* _Passage to read_:
Jun 19 2008
You Hurt My Feelings; Give Me Money
What happens when multiculturalism and the victim culture collide? The end of sanity, that’s what.
For a year, Sarah has been facing financial ruin, due to a compensation claim for £34,000 brought by Bushra, 19, who has maintained she is due that figure after being turned down for a job at the Wedge salon in London’s King’s Cross.
In the event, the tribunal ruled this week that while Bushra’s claim of direct discrimination failed, her claim for indirect discrimination had succeeded.
Sarah has therefore been ordered to pay £4,000 compensation by way of ‘injury to feelings’.
…Since the judgment, Bushra, who is of Syrian descent and has worn a headscarf since she was 13, has, so far at least, chosen not to comment.
But, speaking last year, she admitted she had attended 25 interviews for hairdressing jobs without success.
But Sarah, she told the tribunal, had upset her the most.
She said: ‘I felt so down and got so depressed. I thought: “If I am not going to defend myself, who is?” Hairdressing has been what I’ve wanted to do ever since I was at high school.
‘This has ruined my ambitions. Wearing a headscarf is essential to my beliefs.’Bushra had a job in a salon in London, where her tasks included cutting hair, highlighting, tinting and perming, before she left to get married in Syria in 2006.
But on her return to Britain, she was unable to find work.
She has given up her ambitions to become a hairdresser and is studying travel and tourism at Hammersmith and West London College while working part-time in a shop.
At the tribunal, Bushra was asked if Sarah had made derogatory remarks about her headscarf.
She replied: ‘She did not. She just asked me if I wore it all the time, or whether I’d take it off.’
…
‘Her CV didn’t stand out because I was looking for someone who lived locally - something I’d specified in the advert so that I could call them in as and when required - and she lived several miles away in Acton,’ says Sarah.
‘One day she rang up to see if I’d got her CV and begged me for an interview. I told her I had concerns about where she lived, but she sounded so desperate that I agreed she could come in for a chat.’
A few days later, Bushra duly arrived at the salon.
‘I have to say I didn’t take to her,’ says Sarah. ‘She waltzed into the salon and hung up her coat as though she already had the job.

* _Required actions_:
1. In the article about the hairdressing tribunal, what sum was Sarah ordered to pay Bushra?
2. Please resume the hairdressing tribunal article after its last sentence, keeping to its voice.

* _Provided material_:
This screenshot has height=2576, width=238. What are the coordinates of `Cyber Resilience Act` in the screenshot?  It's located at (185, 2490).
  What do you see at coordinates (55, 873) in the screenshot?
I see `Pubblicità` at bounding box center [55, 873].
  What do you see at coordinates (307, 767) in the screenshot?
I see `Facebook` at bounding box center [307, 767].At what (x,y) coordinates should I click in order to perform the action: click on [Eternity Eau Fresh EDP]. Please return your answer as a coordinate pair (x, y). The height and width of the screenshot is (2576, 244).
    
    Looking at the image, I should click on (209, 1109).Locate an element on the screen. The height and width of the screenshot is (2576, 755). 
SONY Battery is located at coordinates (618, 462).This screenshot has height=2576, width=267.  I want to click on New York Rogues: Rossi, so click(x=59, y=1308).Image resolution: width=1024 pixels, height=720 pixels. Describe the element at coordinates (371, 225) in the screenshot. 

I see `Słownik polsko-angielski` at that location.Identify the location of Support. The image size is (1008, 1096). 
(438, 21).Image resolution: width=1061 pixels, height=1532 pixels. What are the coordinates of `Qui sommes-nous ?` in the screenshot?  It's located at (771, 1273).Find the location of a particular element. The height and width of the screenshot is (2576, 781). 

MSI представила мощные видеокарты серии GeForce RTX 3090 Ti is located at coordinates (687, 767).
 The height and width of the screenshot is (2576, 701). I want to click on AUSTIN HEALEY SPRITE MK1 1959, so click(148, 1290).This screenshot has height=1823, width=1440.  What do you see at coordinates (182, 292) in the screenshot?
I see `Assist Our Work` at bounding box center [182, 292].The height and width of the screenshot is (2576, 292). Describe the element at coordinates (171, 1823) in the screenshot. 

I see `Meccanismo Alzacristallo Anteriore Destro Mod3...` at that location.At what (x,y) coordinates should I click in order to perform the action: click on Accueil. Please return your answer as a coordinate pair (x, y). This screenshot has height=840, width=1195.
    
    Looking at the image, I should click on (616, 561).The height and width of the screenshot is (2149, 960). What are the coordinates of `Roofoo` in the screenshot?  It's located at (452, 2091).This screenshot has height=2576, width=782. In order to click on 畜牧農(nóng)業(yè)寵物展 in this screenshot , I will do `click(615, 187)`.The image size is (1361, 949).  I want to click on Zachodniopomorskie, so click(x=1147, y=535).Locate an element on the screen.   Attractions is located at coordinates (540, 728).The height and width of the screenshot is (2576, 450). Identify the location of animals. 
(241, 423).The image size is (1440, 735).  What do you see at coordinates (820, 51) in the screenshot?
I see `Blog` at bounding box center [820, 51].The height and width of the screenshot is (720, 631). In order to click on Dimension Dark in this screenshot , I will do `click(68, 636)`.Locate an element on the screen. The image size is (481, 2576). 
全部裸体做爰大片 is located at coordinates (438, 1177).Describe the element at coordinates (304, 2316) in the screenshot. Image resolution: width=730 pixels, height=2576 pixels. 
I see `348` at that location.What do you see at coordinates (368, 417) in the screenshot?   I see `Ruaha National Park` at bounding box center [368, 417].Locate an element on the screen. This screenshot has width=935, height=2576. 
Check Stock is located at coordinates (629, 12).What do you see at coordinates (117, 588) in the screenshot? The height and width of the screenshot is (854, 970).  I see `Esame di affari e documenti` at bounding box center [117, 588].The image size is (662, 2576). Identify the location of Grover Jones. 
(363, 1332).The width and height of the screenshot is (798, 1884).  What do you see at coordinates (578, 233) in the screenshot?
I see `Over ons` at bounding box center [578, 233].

* _Responses_:
1. £4,000 in compensation for ‘injury to feelings’.

2.
‘Naturally, I noticed her headscarf. But I presumed that, as she’s a hairdresser, she’d take if off when she was working. In 16 years, I’ve never known any stylist cover their hair with a headscarf. And this particular headscarf came all the way down to her eyebrows and covered her entire hairline.’
Sarah broached the subject with Bushra, who said she would not be removing the garment.
After ten minutes, with the interview complete, Sarah said she would come back to Bushra about the vacancy.
‘As she left, Bushra turned to me and said that she’d been turned down for jobs before,’ says Sarah. ‘And I admit I thought: “Well, what do you expect?”
‘It was not a religious matter. If she’d come in wearing a baseball cap and saying she wouldn’t take it off for work, then she wouldn’t have got the job either.’
One morning in the second week of June 2007, an innocuous white envelope landed on Sarah’s doormat. It contained a letter saying that she was being sued for £15,000 for indirect and direct discrimination by Bushra Noah.
This, the letter stated, related to compensation for injury to her feelings and lost earnings. Later, that figure was increased to £34,000.
‘I read it and re-read it and stood there dumbfounded,’ says Sarah.
‘I remembered Bushra, and I guessed straight away that the claim related to the headscarf. In my mind I was saying “But I wasn’t discriminating, it’s just a part of the job”, over and over again.‘I dialled the number at the top of the letter and was told I needed to get a solicitor, but that because I worked, I wasn’t entitled to Legal Aid. I thought: “This is it - my business is over.” I was devastated.’
There are no words.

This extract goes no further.